== Provided data

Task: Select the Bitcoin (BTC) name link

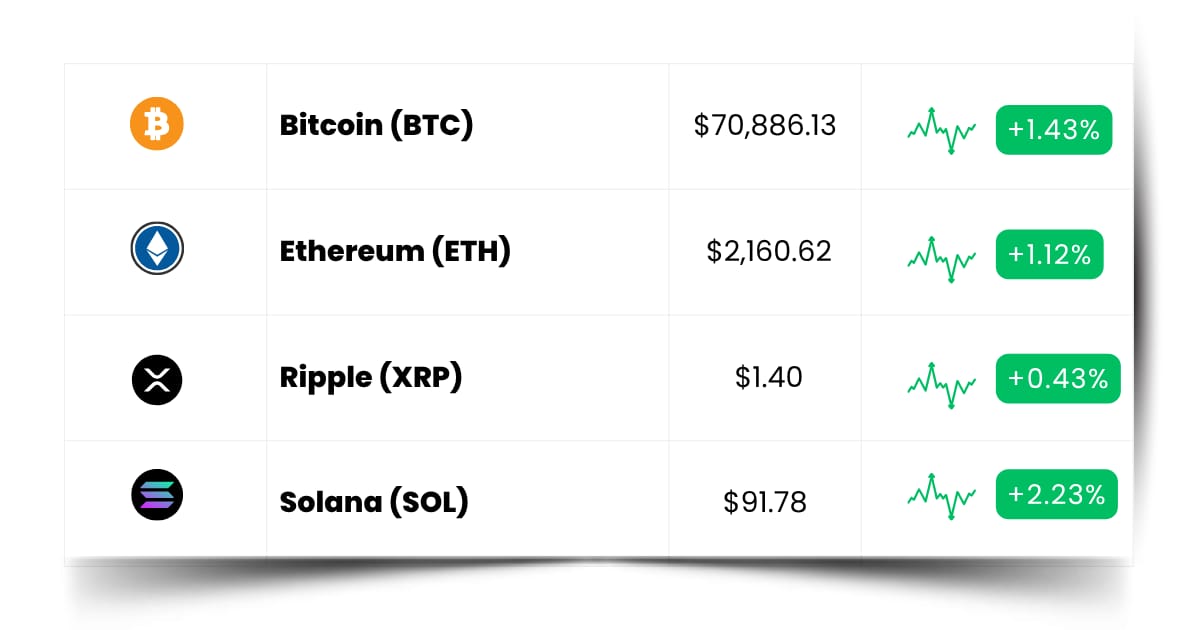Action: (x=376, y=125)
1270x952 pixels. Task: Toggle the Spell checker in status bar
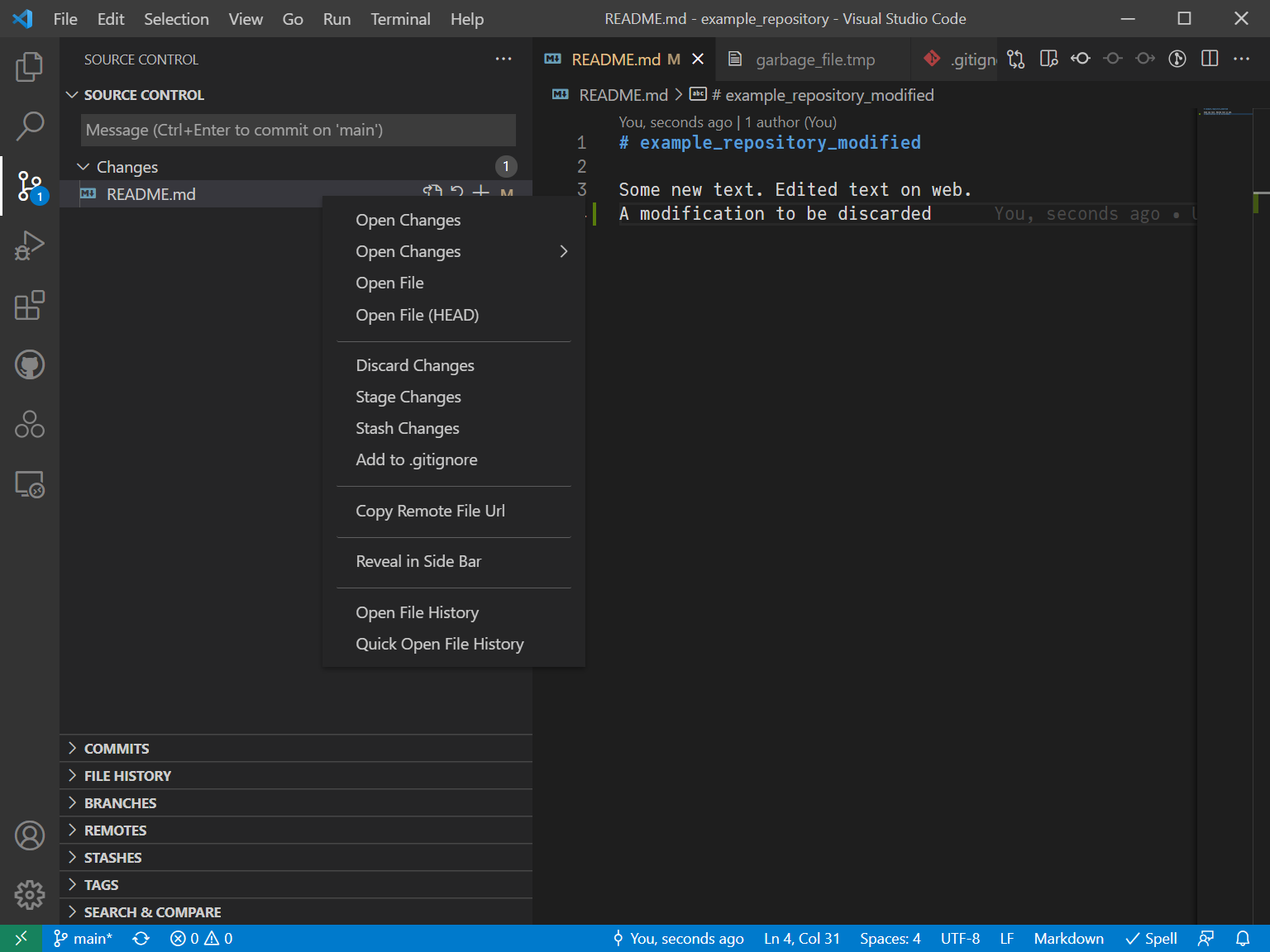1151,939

====
== Provided data

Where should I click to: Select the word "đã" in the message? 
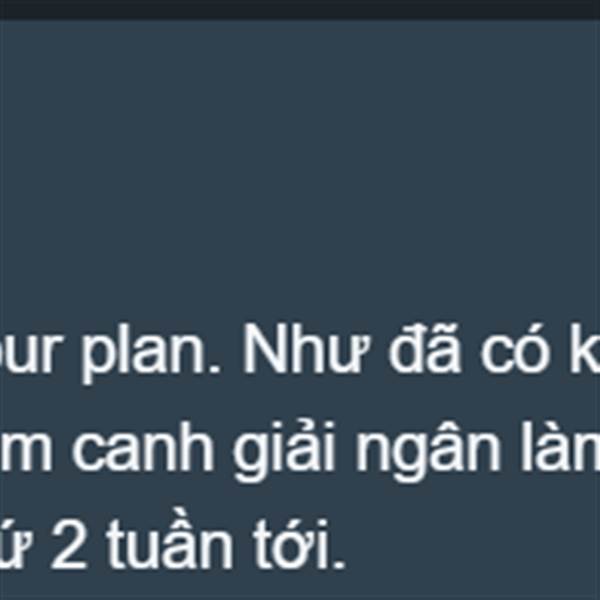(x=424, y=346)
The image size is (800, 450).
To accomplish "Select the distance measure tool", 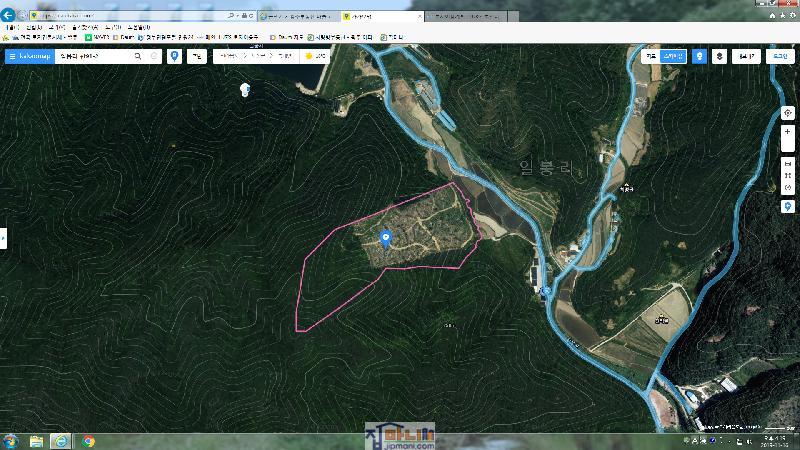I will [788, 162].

====

→ **The request**
Give back every line from the records above that contains the word "Task", copied unchanged.

→ **Exercise output**
Task: Select the Bitcoin (BTC) name link
1270x952 pixels. Task: Toggle the Spell checker in status bar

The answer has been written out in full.